— Exercise inputs —
= = = = =

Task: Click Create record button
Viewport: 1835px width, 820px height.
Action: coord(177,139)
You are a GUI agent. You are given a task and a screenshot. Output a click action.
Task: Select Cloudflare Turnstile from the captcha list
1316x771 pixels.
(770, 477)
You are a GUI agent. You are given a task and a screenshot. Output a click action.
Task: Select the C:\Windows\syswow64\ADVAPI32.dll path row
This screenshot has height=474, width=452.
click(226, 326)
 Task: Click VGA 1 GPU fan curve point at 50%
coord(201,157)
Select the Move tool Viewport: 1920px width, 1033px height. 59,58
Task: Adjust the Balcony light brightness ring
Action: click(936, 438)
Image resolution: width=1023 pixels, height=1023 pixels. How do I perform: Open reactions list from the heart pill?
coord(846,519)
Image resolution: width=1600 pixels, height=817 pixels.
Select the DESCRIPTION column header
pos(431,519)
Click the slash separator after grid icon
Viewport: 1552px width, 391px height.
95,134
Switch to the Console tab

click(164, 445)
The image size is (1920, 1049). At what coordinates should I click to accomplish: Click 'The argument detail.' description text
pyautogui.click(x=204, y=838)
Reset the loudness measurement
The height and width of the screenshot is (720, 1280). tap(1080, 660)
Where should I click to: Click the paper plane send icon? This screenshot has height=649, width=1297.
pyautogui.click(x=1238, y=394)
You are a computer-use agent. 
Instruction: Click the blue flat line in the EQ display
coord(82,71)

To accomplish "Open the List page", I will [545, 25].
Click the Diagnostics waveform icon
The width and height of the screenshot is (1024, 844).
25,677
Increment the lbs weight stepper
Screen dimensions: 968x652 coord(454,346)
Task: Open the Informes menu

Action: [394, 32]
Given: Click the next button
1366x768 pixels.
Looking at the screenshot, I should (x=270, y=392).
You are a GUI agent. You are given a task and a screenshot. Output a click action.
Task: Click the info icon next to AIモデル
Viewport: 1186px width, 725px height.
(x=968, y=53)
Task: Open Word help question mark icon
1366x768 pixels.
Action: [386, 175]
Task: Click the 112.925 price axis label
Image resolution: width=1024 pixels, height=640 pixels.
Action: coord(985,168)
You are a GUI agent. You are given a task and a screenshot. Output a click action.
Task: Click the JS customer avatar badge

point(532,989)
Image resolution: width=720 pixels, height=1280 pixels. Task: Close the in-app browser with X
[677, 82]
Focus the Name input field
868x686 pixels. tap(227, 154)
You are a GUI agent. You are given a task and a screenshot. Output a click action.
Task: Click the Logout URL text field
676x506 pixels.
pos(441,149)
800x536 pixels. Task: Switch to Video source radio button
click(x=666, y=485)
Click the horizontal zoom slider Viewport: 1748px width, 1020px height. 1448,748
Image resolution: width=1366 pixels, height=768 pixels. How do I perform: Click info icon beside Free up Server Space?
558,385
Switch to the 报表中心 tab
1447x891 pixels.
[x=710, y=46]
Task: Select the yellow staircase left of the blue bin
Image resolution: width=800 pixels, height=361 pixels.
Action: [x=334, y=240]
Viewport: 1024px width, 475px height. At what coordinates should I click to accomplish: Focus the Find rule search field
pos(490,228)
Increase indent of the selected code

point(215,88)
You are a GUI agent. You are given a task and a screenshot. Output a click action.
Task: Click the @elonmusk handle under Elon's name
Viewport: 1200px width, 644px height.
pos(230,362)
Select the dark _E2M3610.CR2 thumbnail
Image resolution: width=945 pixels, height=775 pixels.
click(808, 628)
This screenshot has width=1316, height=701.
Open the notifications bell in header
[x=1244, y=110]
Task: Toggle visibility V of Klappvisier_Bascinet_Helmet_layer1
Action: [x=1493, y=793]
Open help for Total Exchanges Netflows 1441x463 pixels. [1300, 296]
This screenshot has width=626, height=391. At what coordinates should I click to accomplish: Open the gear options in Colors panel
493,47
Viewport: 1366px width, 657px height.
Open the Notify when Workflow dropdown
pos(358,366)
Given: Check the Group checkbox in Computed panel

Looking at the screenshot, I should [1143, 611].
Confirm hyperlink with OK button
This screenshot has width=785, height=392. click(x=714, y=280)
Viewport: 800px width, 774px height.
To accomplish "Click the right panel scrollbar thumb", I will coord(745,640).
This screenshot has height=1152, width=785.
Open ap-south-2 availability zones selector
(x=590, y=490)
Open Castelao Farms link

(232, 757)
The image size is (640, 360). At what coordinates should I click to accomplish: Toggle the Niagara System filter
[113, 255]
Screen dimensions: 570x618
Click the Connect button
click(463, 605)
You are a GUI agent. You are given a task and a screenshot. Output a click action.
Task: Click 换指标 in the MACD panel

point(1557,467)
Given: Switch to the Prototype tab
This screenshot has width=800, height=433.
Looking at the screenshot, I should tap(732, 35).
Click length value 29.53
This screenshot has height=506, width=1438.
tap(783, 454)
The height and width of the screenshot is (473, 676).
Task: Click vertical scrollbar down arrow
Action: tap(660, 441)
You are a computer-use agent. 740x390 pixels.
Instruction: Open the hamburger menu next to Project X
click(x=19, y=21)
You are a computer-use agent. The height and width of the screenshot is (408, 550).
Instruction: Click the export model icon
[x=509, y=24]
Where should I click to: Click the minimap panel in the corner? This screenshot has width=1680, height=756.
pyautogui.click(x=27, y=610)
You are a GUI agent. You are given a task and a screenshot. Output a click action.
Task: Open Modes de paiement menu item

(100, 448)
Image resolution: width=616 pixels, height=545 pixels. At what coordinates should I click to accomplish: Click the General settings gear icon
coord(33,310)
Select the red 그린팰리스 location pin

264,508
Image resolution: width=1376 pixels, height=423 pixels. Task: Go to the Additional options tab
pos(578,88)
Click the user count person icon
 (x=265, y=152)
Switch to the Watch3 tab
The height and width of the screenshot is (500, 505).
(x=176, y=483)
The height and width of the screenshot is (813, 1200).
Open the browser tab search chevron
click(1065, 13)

= = = = =

— Aim of the exercise —
The response must give every line from the material above that holds the string "help".

— Response below —
Task: Open Word help question mark icon
Open help for Total Exchanges Netflows 1441x463 pixels. [1300, 296]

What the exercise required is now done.